Genomics England has published an initial list of 223 rare conditions that will be investigated as part of its Generation Study.
The study is part of the Newborn Genomes Programme (see BioNews 1172). Results of the study are expected to inform future policy decisions about screening newborns in the UK, and make improvements to the diagnosis and treatment of genetic conditions.
The Generation Study is an NHS-embedded programme seeking to sequence the genomes of 100,000 newborns, to identify actionable rare genetic conditions that affect babies. It is estimated that 500-1000 of the 100,000 babies who take part in the study will be identified as having suspected diagnoses. Early diagnosis via participation in the study would in turn enable early testing and treatment.

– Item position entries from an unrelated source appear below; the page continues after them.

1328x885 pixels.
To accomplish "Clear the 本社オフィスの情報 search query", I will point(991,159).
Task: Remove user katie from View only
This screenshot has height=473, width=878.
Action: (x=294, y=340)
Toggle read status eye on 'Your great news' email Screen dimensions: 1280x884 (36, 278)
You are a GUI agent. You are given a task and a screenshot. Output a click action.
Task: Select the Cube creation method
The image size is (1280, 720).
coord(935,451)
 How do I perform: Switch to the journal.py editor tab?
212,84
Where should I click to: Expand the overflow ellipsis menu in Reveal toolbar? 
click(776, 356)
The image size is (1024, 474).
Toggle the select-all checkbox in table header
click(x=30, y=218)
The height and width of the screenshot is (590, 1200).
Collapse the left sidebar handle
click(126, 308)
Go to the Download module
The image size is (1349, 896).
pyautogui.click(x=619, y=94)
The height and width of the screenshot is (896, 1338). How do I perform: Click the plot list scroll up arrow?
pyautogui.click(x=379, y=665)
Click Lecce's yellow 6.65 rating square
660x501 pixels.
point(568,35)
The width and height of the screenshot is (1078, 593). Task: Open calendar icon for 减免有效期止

The selection of the 223 conditions was guided by four key principles developed by Genomics England in consultation with scientists, healthcare professionals, people living with rare conditions and the public.
- There must be good evidence that a listed condition is caused by gene variants that can be looked for in the genome.
- A high proportion of people who have such gene variants must likely to have symptoms that would affect their quality of life.
- Starting treatment for a listed condition before symptoms appear must be shown to lead to better outcomes than starting treatment after symptoms appear.
- Treatment for a listed condition must be equally accessible to all (for example, via the NHS).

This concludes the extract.